**RECORDS SUPPLIED**

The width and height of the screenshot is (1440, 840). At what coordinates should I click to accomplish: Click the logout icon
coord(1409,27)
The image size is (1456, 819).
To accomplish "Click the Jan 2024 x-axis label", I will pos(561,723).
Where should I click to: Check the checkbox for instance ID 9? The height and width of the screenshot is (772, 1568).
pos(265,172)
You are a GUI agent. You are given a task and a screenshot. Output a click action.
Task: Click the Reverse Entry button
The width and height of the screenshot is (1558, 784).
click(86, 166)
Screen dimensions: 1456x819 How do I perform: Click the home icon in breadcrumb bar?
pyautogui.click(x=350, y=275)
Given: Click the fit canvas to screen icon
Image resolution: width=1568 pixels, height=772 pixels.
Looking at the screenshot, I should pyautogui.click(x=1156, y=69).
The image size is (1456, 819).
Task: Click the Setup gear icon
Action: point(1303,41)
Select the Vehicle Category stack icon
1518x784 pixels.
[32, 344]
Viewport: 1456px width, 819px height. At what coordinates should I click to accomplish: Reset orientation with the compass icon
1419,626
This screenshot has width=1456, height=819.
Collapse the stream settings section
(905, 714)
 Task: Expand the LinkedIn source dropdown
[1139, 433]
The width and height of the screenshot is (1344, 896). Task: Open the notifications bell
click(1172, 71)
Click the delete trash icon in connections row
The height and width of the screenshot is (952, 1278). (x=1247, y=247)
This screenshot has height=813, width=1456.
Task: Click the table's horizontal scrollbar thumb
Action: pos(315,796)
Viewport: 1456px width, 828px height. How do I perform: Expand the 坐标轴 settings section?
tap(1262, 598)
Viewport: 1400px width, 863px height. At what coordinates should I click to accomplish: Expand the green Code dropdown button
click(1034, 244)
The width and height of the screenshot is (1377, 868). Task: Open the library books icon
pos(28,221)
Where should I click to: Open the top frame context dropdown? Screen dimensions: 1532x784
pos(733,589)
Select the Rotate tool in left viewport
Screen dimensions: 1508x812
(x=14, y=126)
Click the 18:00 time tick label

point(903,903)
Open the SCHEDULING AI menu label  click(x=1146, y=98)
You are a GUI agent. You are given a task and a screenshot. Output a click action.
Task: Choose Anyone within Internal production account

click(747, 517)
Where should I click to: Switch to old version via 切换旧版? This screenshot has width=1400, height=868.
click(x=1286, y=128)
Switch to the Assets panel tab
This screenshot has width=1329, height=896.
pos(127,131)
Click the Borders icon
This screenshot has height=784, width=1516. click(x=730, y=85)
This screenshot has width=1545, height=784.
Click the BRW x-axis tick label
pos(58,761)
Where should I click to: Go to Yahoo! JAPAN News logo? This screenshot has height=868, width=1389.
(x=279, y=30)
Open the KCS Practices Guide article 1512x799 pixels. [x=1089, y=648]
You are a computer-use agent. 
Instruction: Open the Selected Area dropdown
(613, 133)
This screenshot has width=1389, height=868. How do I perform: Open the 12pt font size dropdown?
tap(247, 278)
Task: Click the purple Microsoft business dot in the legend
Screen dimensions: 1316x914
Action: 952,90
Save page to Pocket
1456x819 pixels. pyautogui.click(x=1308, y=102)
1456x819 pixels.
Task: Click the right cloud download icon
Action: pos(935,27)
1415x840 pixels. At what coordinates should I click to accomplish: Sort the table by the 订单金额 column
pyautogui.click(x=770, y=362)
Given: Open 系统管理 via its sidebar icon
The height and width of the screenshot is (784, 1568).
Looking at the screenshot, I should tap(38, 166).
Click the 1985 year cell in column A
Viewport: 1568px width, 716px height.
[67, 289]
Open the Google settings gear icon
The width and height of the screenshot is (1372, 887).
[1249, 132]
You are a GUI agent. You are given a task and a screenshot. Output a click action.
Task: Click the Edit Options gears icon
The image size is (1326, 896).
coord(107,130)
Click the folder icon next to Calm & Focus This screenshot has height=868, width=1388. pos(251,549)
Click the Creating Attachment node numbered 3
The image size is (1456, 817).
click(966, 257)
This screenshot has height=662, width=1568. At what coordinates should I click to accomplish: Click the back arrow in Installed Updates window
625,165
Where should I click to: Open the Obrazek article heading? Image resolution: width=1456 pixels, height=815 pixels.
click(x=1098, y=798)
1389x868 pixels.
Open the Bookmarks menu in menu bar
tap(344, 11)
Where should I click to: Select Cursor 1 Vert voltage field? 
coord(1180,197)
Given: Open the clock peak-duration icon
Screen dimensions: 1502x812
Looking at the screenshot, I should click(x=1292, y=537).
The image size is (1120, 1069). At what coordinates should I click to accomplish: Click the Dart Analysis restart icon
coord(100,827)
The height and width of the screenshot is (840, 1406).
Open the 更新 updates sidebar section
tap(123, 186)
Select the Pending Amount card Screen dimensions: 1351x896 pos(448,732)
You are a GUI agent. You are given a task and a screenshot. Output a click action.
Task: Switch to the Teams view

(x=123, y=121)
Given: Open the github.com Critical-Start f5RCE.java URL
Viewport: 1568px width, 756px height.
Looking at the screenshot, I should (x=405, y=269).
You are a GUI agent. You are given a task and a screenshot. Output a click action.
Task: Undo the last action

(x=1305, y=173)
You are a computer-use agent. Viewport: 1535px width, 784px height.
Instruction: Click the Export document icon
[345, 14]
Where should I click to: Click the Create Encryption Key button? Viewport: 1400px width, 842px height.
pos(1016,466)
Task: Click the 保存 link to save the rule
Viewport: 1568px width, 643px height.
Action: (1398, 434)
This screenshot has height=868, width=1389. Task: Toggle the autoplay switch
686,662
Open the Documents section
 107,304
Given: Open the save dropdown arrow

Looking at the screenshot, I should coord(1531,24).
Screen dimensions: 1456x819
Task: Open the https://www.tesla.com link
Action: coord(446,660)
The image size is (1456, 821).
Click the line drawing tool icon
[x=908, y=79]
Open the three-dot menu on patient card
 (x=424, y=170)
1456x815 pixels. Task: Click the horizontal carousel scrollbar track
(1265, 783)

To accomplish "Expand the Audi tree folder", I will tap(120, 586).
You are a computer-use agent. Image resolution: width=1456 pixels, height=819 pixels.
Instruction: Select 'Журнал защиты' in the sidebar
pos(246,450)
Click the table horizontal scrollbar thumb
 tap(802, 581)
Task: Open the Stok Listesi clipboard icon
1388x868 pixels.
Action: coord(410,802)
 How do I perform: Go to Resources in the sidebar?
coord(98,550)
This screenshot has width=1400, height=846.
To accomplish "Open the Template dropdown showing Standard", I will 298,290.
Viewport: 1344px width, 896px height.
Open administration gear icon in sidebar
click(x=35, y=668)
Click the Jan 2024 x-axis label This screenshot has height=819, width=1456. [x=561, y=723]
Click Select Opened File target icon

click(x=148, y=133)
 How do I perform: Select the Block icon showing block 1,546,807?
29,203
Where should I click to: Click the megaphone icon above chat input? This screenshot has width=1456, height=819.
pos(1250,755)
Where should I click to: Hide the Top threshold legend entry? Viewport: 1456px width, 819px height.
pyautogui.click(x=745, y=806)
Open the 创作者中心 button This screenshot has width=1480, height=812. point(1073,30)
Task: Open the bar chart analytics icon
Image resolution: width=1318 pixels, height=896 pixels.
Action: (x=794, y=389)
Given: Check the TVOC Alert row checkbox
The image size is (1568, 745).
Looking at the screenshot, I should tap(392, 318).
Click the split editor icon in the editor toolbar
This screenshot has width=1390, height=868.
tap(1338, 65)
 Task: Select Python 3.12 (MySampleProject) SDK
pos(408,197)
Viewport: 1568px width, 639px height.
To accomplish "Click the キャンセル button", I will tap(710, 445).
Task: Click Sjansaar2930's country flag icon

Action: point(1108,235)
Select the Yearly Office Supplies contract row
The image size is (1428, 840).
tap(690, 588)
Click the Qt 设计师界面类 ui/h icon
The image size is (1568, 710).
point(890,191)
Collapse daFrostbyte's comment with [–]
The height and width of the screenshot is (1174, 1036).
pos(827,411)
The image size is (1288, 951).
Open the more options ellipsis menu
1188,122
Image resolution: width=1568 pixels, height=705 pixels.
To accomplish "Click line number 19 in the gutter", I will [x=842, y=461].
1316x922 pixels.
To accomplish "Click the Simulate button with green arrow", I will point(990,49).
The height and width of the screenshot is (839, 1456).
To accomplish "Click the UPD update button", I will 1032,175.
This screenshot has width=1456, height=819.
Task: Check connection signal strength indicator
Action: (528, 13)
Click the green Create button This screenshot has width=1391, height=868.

**YOUR ASSIGNMENT**
Each line from the one that contains "Task: Click Sjansaar2930's country flag icon" through the end of the material above should be returned exactly, and nothing else.

**RESPONSE TO THIS EXERCISE**
Task: Click Sjansaar2930's country flag icon

Action: point(1108,235)
Select the Yearly Office Supplies contract row
The image size is (1428, 840).
tap(690, 588)
Click the Qt 设计师界面类 ui/h icon
The image size is (1568, 710).
point(890,191)
Collapse daFrostbyte's comment with [–]
The height and width of the screenshot is (1174, 1036).
pos(827,411)
The image size is (1288, 951).
Open the more options ellipsis menu
1188,122
Image resolution: width=1568 pixels, height=705 pixels.
To accomplish "Click line number 19 in the gutter", I will [x=842, y=461].
1316x922 pixels.
To accomplish "Click the Simulate button with green arrow", I will point(990,49).
The height and width of the screenshot is (839, 1456).
To accomplish "Click the UPD update button", I will 1032,175.
This screenshot has width=1456, height=819.
Task: Check connection signal strength indicator
Action: (528, 13)
Click the green Create button This screenshot has width=1391, height=868.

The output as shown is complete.